Wednesday, May 24, 2017

I've been to these places and now feel comfortable writing about them


Millmount - Drogheda


Creevelea Abbey - Dromahair 


Parke's Castle - Leitrim

Credentials

A while back I posted a question on this blog, asking, 'Why Not Me?'


Well, since then, two important things have transpired.

 #1, my DNA suggests that I am 38% Irish.

#2, Marilyn and I spent a month in Ireland in 2016, and I validated many of the things in my novel by visiting places I wrote about.  Drogheda, Creevelea Abbey, Rivers Shannon, and Boyne and many others.  So the research dictated a few minor adjustments in my descriptions of the landscape.  Overall, I am satisfied that I have met my goal to minimize the misappropriation in the book.

Monday, May 22, 2017

Progress Report

Looking at publishing options (particularly with publishers that welcome first-time authors who are unrepresented by an agent.  Some ask for a query in "Writers' Market 2016", but their websites say something different.  It's a crazy business.  Any published author out there with some advice to share or suggestions, I'd appreciate your input. I'm torn between sending mss or just a query to the publishers mentioned above or sending a query to agents who invite my genre.  I'm resisting just settling to pay to 'self-publish'.

WIP (work in progress)
Finished a copy editing venture on draft #2, and embarking on draft #3 to compress some of the shorter chapters.  Decided to declare that my novel is a literary historical, multicultural novel that is targeted to readers whose interests include coming of age in tumultuous time. Add a spin of military history and 17th-century politics with a dash of social justice issues.  This mix is likely to interest young men or Irish and Choctaw history buffs of either gender.

I characterize my novel as a well researched, well-written adventure story with plot twists and ongoing tension and release episodes. And a book that deals with some little known historical information from the period.

One overarching theme is the similarities of these two cultures in those times.
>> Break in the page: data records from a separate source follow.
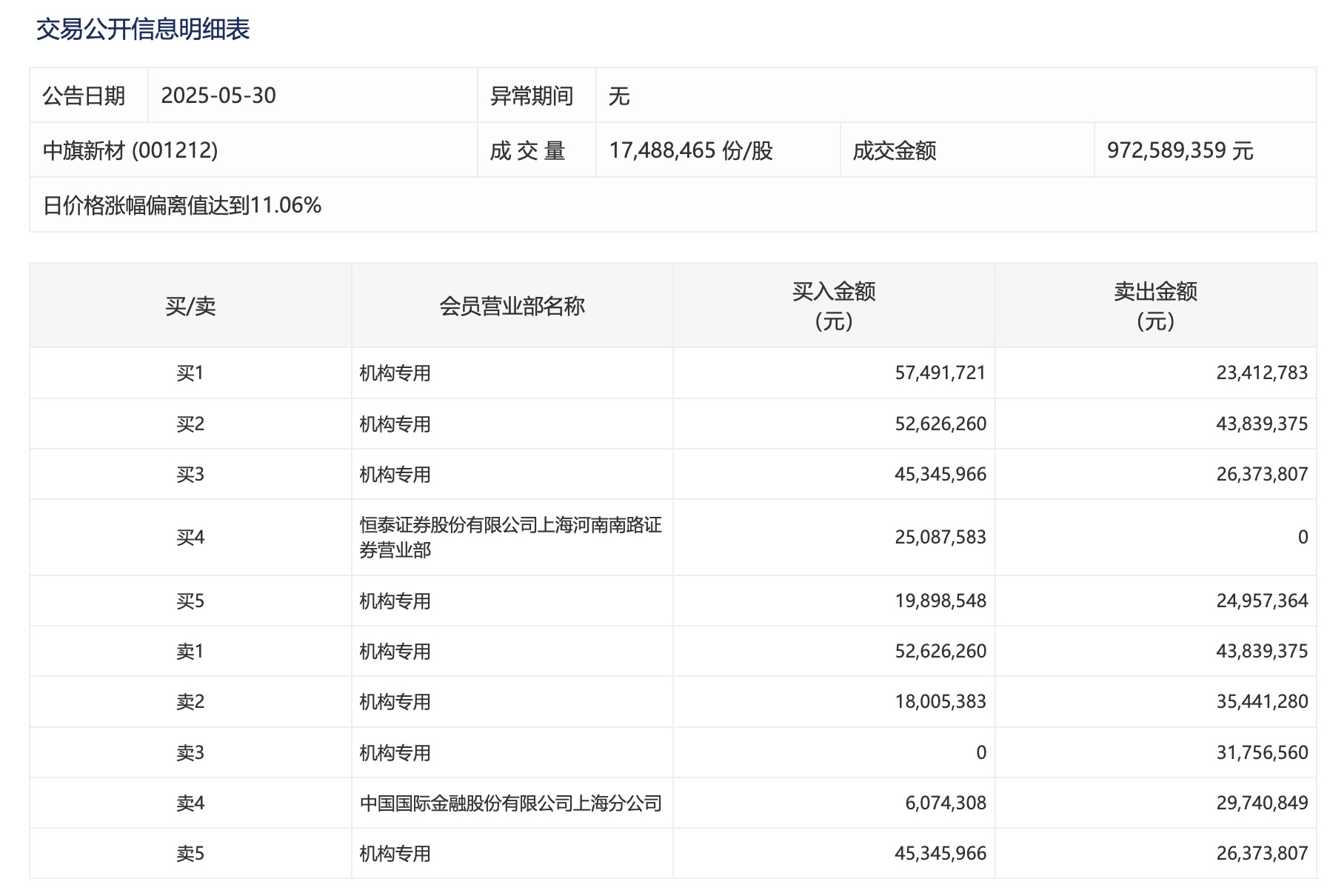Click the 成交量 value 17,488,465 份/股
Viewport: 1330px width, 896px height.
pos(690,150)
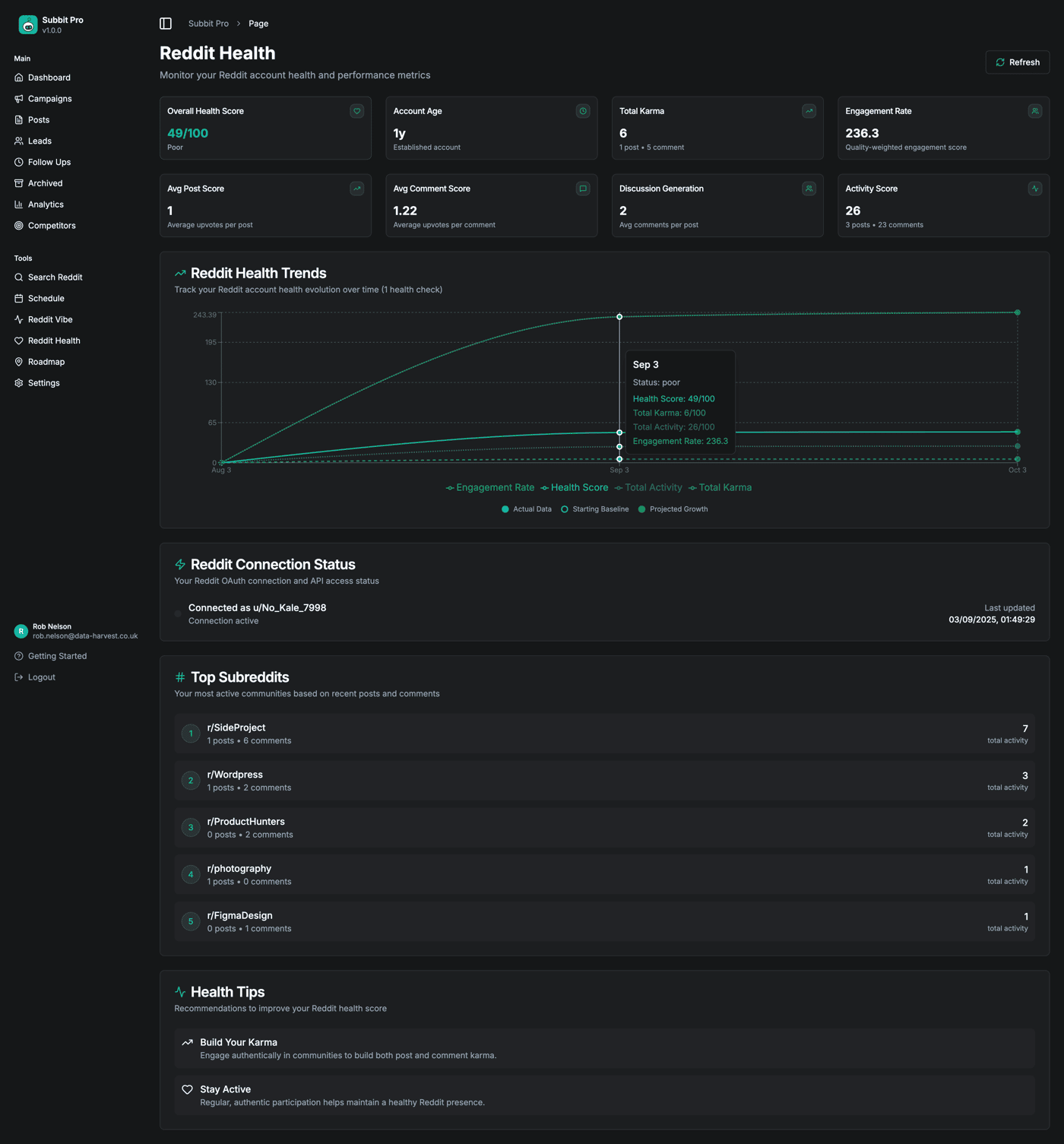Click the Refresh button
Image resolution: width=1064 pixels, height=1144 pixels.
click(1018, 62)
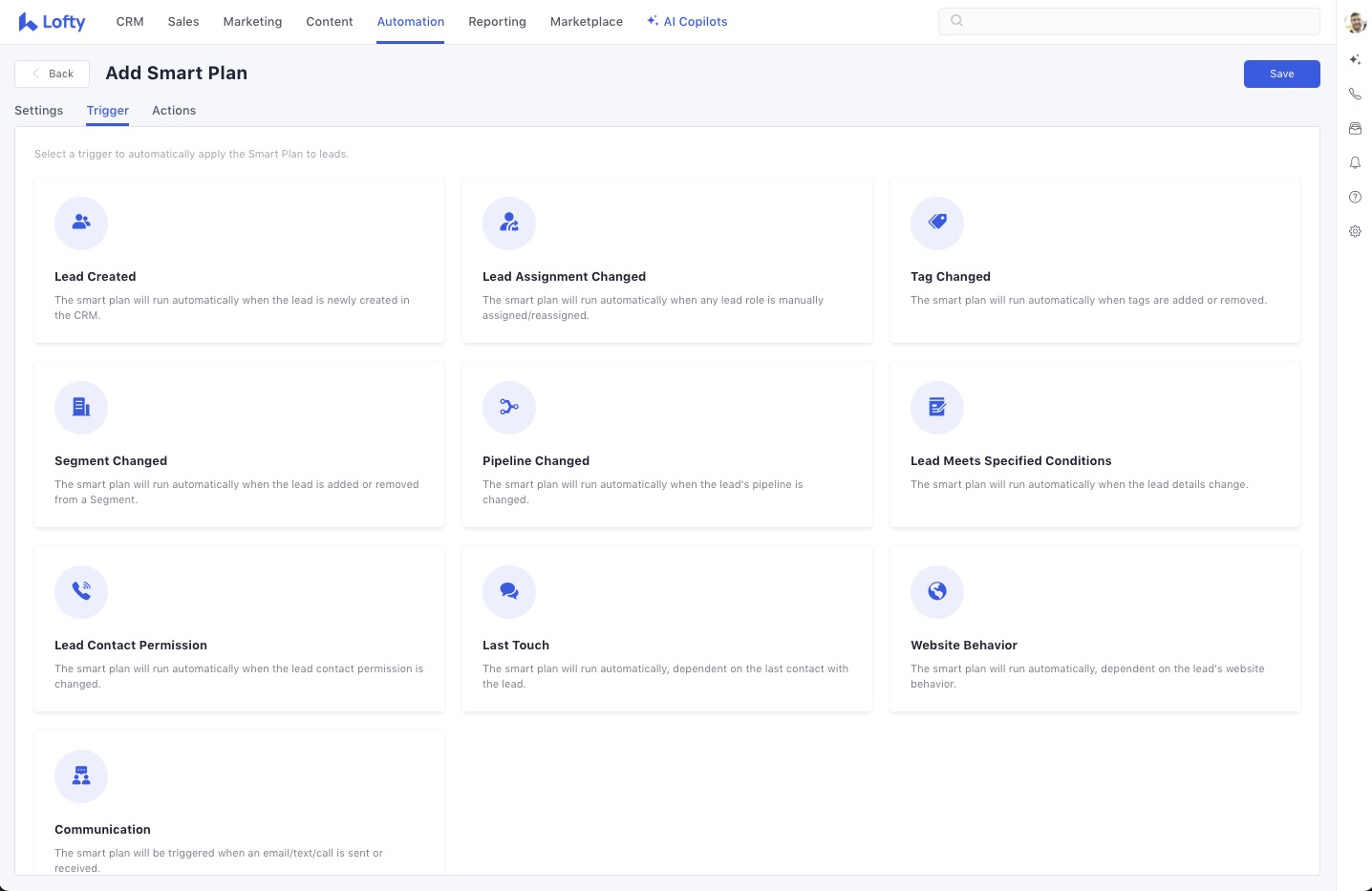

I welcome questions you might have about this or other works of mine.  I will soon resume posting some of my poetry as part of my reenergizing my blog

Stay tuned

FAR

Saturday, May 20, 2017

Prologue to "The Saints Lost Their Way"

Prologue - Ireland - A Bit of History
___________________________________________________________________________
Ireland has known little peace.  In truth, legend, and myth, it has been a land of battles, invasions, treachery and war for eons.  From the time the British Isles separated from the European continent to the retraction of the ice age glaciers, to the countless invasion, conquests, assimilations, and plantations, Ireland has been in turmoil.
                From the Caspian and Galacia, they came with strange names like Firbolg and Tuatha De Dannan. From Scandinavia came the name Eriu which morphed to Eire, √Čireann, Erin, and Ireland.  The Norse pillaged but started commerce in an agrarian land.  From Gaul came a language, the Gaelic which became Irish.  The Romans avoided Ireland since they were spread too thin and rebellion in Rome called them home.  The origin of the Celts is still disputed.
            The invaders brought culture, spirituality, and fierce competition which evolved into myths and magic. Over time, English royalty brought the influence of the Saxons, the Normans, the Parliamentarians, and the Dutch.  Infighting among the Irish clans gave an advantage to the invaders; some of whom assimilated into the Irish culture.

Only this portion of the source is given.